Government reveals new housing energy targets in Clean Growth strategy
The government's long-awaited Clean Growth Strategy has been revealed, with energy minister Claire Perry explaining how home energy efficiency can play an important part in reducing the UK's emissions.
While the overall strategy focuses on a range of areas, from transport and industry to how energy is generated, homes have an important role to play, as they account for 13 per cent of emissions. This rises to 22 per cent if the electricity they use is taken into account.
The document notes that considerable progress has been made so far in increasing home energy efficiency through measures such as the Energy Company Obligation, which has led to home energy providers installing insulation and new boilers in millions of homes. Since 1990, the number of homes in the UK has risen by about a quarter, but the total volume of emissions has dropped by a fifth.
However, more needs to be done for the government to meet its own statutory targets, and Ms Perry listed a number of the measures that are being introduced.
She said: "We will make it easier for homeowners to make home improvements that can reduce their energy use.
"We will invest around £3.6 billion to upgrade around a million homes through the Energy Company Obligation by 2020, and extend that support to 2028."

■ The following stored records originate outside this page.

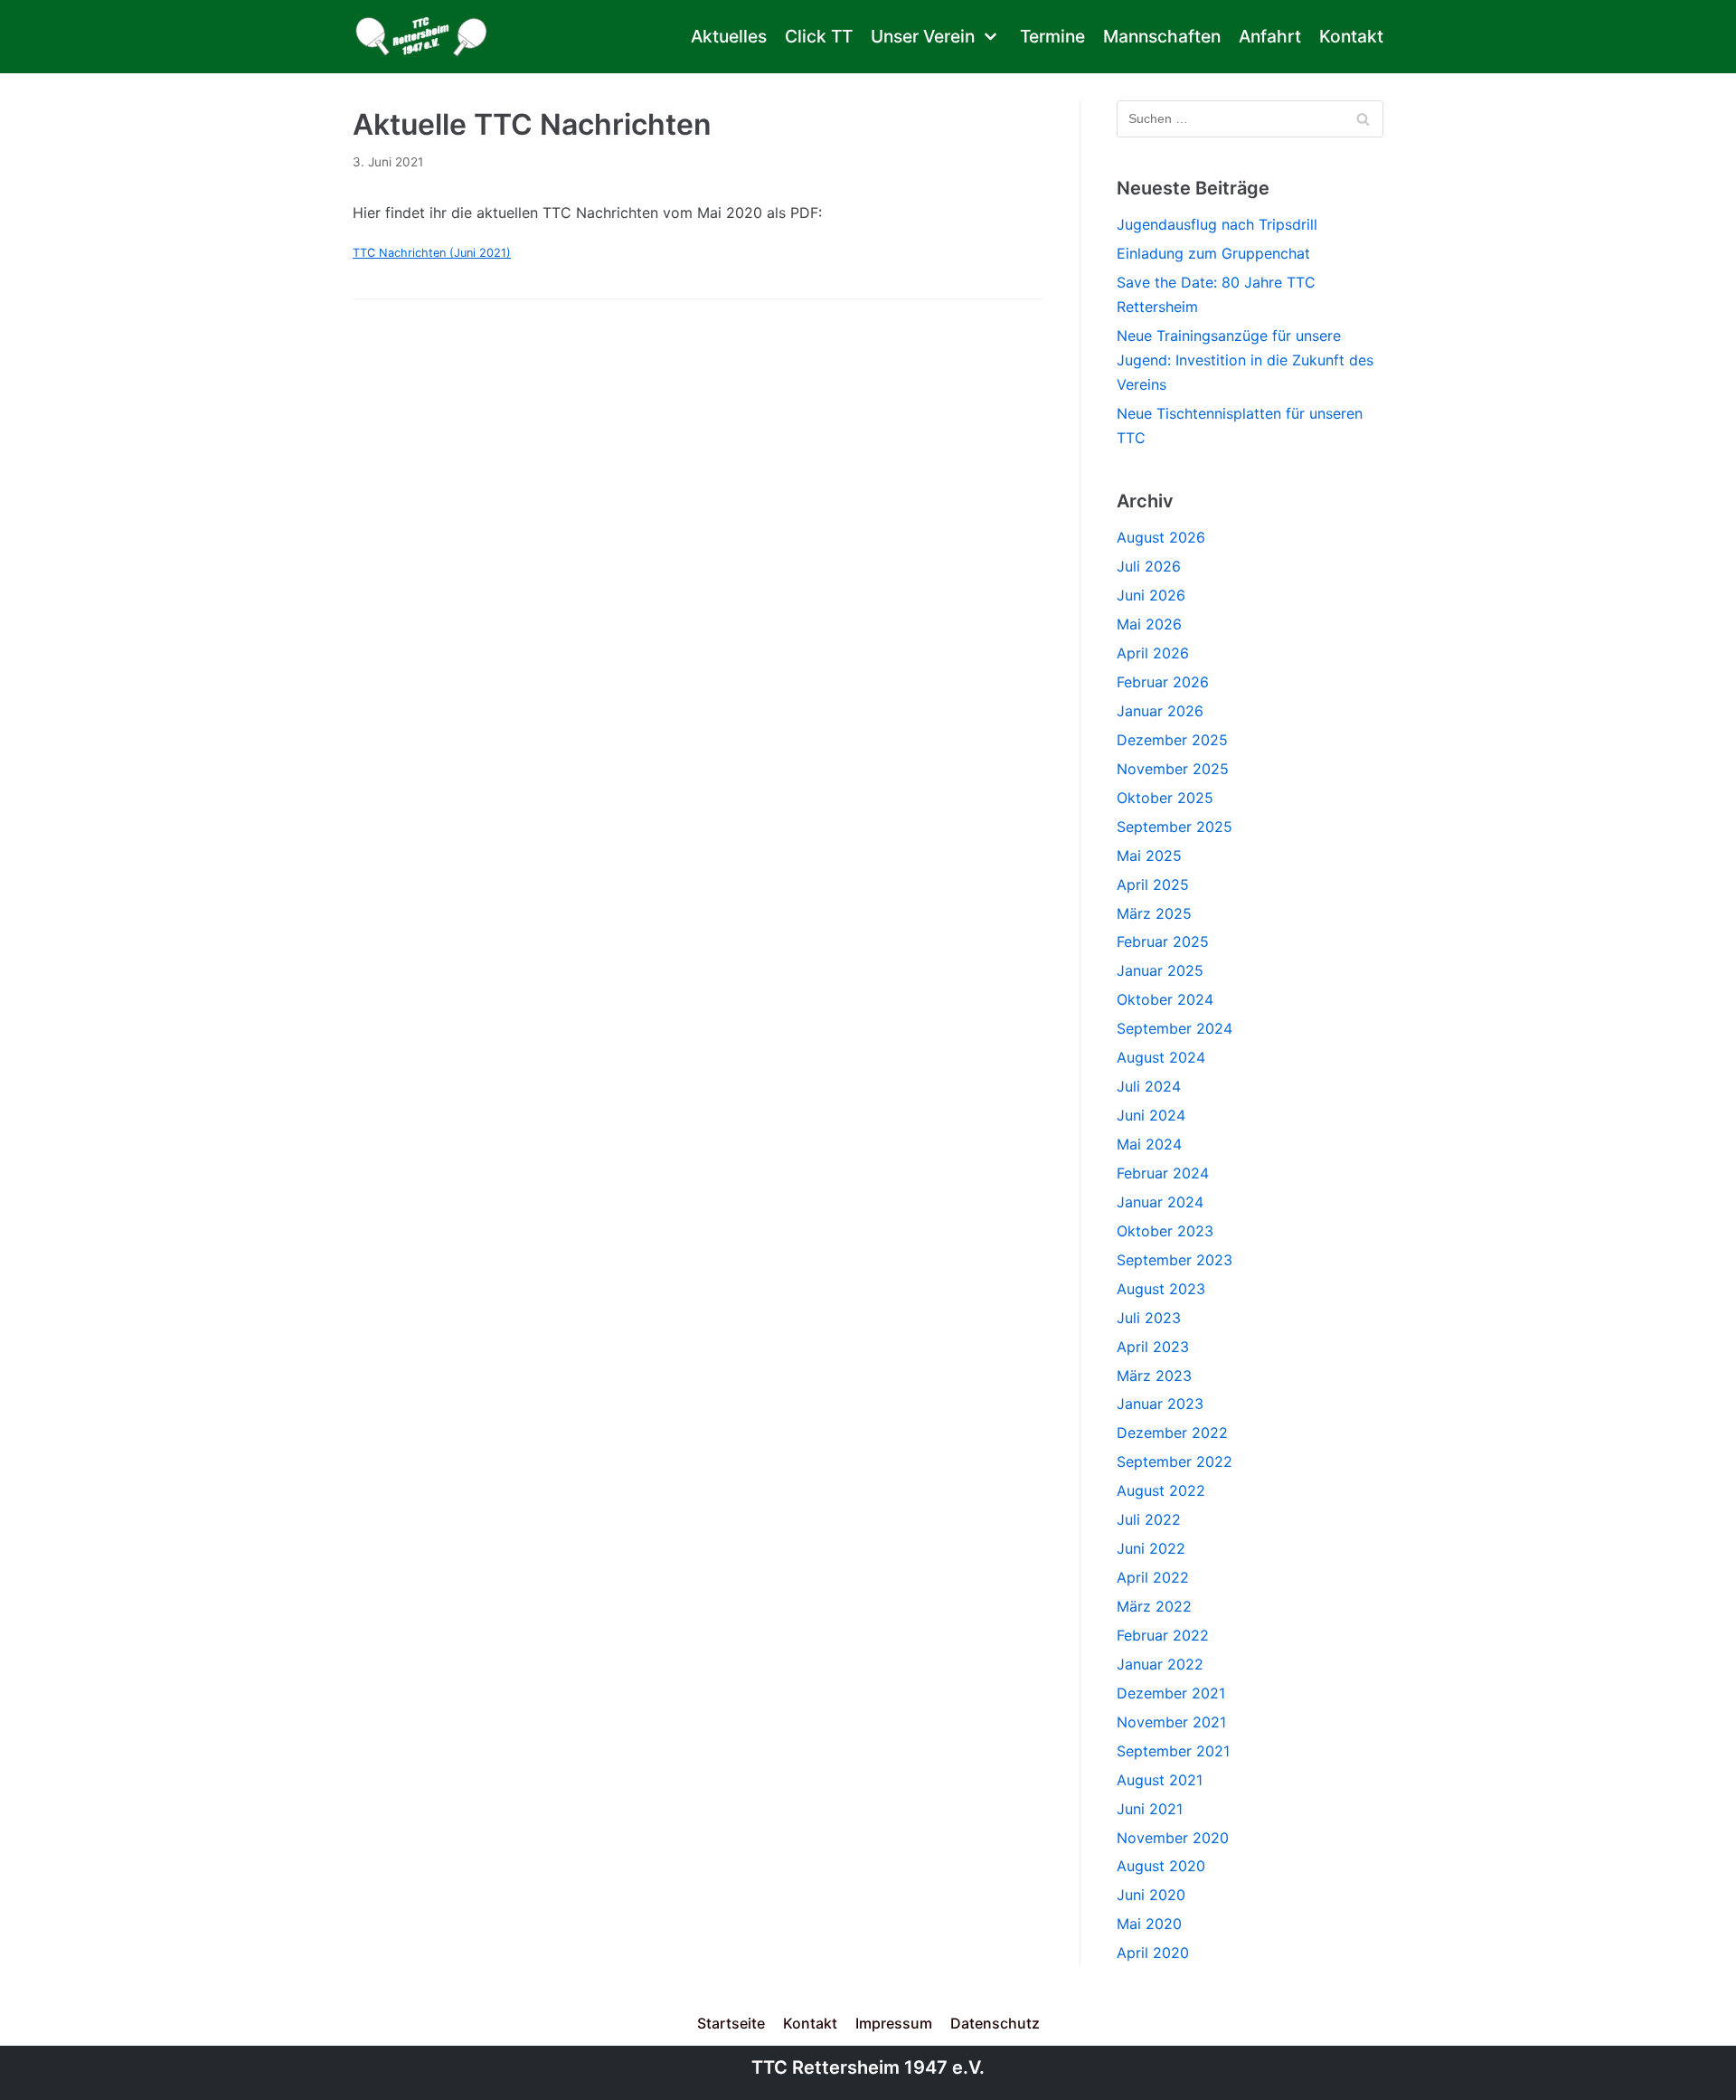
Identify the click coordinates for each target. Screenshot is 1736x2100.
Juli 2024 (1149, 1086)
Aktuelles (729, 36)
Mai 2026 (1149, 624)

In addition, the Renewable Heat Incentive will be maintained, with the government working towards an "aspiration" of making every home in Britain at least an Energy Performance Certificate (EPC) band C-rated property by 2035. The document sets an earlier target of 2030 for households in fuel poverty.
A key issue will be how exactly this can be achieved. Ms Perry pledged the use of incentives to do this and in an interview with the BBC Radio 4 Today Programme Earlier this week she expressed an interest in a "carrots and sticks" approach such as using variable stamp duty rates to reward property owners who make their homes more energy efficient and punish those who neglect them.
The document did not specify the use of stamp duty or any particular incentive - this idea came from a recent paper published by the Frontier Economics thinktank - but it did say the government would be consulting on this. Another idea on which it is calling for evidence and industry submissions is the idea of 'green mortgages', which would be backed by the government and include incentives for householders to make homes more energy-efficient.
Finding the right kinds of incentive and getting the regime right will be critical. The Green Deal was a high-profile failure, so the details of the eventual package will be particularly important.
Private housing and the incentivisation of property owners is not the only area covered by the policy document. Further study will also be carried out on how to bring social housing up to the EPC C rating, in line with a wider review of the various issues pertaining to this sector.
Another broader area of interest and concern is building standards and fire safety, with a review set to be carried out by Dame Judith Hackett. Clearly, a home that is built poorly and is therefore draughty will be less energy-efficient than it should be even with all the best insulation.
Finally, insulation itself will be the focus of new government-backed investment in innovation, with a £10 million fund to support new developments in materials and installation methods. This kind of research has been taking place around the world already, but it is hoped the extra cash will help to accelerate developments.